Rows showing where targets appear
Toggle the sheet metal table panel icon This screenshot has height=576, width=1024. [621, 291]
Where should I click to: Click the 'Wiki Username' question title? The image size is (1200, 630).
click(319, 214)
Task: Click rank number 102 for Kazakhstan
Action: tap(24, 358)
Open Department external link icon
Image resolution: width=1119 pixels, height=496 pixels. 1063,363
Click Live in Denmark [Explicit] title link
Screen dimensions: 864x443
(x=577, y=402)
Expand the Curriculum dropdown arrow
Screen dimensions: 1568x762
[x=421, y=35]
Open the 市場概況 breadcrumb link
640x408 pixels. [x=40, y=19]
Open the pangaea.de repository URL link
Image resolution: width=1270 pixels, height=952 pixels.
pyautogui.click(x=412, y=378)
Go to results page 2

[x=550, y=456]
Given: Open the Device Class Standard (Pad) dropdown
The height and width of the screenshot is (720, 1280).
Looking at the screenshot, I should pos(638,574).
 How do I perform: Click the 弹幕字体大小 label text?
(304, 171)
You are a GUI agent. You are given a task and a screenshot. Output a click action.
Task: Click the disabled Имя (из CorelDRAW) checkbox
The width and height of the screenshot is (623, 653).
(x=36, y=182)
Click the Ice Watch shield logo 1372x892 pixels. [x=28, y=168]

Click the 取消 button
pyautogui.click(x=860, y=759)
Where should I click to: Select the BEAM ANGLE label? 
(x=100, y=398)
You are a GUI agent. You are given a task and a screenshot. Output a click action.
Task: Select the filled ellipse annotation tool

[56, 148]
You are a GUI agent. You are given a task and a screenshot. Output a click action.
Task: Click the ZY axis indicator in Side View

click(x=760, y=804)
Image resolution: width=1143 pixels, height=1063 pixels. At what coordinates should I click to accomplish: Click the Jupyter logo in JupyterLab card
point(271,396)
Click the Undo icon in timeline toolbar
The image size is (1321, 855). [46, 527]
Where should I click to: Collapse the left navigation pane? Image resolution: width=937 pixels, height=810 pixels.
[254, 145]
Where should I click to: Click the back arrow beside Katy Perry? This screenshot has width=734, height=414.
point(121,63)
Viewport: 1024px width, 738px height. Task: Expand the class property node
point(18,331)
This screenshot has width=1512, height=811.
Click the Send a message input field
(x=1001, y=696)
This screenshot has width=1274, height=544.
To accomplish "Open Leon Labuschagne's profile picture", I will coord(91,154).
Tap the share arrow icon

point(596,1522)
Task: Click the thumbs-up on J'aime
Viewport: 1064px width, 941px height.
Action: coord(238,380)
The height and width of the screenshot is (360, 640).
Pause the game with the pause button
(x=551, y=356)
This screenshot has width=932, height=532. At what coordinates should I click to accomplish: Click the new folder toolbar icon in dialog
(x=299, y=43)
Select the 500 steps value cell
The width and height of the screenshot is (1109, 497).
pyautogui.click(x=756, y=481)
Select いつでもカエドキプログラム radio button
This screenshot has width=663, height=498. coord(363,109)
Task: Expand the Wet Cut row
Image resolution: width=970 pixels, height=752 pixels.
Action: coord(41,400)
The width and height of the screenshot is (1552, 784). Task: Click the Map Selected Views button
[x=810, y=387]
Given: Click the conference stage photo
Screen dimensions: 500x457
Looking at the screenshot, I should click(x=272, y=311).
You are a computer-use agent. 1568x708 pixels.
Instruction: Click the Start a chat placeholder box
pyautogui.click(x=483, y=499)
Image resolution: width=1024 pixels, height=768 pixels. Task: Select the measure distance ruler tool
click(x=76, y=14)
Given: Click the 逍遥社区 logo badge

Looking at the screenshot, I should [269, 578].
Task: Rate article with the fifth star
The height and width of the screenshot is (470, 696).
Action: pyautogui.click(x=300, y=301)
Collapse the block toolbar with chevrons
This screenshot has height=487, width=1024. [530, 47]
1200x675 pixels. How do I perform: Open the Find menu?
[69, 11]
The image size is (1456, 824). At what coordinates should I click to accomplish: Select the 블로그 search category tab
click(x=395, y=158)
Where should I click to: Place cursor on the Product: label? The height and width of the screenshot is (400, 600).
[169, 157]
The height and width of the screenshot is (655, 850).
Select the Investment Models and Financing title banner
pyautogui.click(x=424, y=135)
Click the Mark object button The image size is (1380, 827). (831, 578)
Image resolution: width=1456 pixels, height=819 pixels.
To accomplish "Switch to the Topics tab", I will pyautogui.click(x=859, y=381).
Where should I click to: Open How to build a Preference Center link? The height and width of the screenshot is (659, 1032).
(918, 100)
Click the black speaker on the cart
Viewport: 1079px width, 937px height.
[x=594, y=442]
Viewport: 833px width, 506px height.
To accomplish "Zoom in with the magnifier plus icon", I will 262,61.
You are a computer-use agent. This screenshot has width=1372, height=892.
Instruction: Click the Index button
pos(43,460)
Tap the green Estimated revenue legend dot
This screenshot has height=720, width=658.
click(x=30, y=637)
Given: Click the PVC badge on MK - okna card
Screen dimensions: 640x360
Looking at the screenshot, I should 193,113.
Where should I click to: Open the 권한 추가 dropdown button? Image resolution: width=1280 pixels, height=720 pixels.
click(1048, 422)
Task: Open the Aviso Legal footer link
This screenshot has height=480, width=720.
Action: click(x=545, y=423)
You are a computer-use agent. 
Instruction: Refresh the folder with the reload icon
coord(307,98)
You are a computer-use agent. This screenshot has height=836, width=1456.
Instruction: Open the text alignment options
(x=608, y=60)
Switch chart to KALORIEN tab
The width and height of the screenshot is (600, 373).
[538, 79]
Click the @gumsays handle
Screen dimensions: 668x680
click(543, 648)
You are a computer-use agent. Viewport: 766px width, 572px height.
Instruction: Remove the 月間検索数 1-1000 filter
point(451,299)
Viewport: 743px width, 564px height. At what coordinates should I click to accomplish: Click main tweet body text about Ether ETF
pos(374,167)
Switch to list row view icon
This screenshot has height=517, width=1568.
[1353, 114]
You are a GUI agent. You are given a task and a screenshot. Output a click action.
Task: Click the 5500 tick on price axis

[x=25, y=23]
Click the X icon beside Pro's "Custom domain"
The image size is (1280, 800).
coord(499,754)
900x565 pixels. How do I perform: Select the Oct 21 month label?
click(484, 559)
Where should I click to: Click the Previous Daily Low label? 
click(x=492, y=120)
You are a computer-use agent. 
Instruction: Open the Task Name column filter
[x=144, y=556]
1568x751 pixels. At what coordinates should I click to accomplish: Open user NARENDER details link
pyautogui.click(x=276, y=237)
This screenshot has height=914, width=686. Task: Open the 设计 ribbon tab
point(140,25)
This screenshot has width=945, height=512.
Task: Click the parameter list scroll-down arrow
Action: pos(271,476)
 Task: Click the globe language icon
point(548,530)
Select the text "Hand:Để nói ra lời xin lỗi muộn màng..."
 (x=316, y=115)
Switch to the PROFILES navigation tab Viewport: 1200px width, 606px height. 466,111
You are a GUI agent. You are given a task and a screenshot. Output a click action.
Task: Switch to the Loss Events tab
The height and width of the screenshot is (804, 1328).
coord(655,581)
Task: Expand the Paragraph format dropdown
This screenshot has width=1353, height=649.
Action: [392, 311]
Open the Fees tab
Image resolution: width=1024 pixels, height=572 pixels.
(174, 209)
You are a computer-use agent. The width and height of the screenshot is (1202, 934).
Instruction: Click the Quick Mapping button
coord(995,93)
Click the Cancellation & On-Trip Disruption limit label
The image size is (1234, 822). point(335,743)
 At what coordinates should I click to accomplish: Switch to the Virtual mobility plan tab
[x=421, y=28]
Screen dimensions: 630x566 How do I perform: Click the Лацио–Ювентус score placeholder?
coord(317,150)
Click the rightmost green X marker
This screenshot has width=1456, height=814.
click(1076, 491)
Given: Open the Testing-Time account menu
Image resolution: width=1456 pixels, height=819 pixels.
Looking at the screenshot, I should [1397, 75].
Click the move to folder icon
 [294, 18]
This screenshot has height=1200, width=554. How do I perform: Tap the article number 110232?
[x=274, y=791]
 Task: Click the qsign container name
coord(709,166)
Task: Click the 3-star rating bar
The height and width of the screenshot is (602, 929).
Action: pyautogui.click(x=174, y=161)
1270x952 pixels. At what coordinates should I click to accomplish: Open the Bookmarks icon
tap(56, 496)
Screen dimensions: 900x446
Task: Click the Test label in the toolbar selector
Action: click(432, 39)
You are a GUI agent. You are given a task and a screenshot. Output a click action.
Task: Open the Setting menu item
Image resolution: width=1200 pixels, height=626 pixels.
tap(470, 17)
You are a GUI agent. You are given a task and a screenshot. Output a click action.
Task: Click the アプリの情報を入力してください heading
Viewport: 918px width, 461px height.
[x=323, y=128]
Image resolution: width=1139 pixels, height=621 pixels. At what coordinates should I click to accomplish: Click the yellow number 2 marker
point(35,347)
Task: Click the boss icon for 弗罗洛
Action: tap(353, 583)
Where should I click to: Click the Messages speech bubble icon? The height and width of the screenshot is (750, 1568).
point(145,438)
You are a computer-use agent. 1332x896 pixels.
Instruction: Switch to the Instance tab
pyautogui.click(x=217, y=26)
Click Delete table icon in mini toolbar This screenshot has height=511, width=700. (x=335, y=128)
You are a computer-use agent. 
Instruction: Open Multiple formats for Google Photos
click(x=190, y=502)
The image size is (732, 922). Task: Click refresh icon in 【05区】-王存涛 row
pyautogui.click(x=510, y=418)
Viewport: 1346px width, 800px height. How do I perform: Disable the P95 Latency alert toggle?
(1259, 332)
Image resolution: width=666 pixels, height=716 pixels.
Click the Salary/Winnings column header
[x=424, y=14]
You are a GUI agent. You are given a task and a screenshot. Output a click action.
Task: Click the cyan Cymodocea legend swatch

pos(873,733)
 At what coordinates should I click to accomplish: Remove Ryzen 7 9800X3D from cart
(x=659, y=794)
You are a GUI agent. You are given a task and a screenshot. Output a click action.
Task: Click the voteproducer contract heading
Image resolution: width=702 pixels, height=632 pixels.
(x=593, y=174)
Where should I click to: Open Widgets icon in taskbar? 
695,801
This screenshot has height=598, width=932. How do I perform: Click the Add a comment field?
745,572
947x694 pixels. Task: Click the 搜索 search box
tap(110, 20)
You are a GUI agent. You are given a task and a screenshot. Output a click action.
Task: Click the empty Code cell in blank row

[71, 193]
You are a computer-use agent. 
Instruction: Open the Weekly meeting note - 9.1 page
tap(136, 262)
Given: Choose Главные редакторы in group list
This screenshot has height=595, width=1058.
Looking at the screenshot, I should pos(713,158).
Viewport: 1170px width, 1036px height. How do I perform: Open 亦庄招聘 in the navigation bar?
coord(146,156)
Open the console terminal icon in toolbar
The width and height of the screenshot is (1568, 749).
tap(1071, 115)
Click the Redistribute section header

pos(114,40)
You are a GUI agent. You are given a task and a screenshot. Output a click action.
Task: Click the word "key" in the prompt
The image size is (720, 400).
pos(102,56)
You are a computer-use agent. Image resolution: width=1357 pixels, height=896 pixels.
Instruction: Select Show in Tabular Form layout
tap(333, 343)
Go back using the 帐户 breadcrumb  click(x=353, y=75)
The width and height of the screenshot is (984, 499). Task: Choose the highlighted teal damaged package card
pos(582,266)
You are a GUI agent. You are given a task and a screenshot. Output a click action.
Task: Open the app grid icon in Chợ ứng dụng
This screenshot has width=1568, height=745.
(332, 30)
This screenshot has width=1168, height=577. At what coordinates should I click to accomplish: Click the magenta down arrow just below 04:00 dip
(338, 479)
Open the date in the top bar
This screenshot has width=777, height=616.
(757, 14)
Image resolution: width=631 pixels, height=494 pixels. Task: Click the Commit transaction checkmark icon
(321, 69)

### WHAT TO PRODUCE
Filter the entries above and keep only the lines that contain the word "size".

### RESPONSE TO THE EXERCISE
Where should I click to: Click the 'Wiki Username' question title? The image size is (1200, 630).
The image size is (1321, 855). [46, 527]
The image size is (1456, 824). At what coordinates should I click to accomplish: Select the 블로그 search category tab
Click the Mark object button The image size is (1380, 827). (831, 578)
The image size is (1280, 800).
The image size is (1234, 822). point(335,743)
The image size is (732, 922). Task: Click refresh icon in 【05区】-王存涛 row
The image size is (720, 400).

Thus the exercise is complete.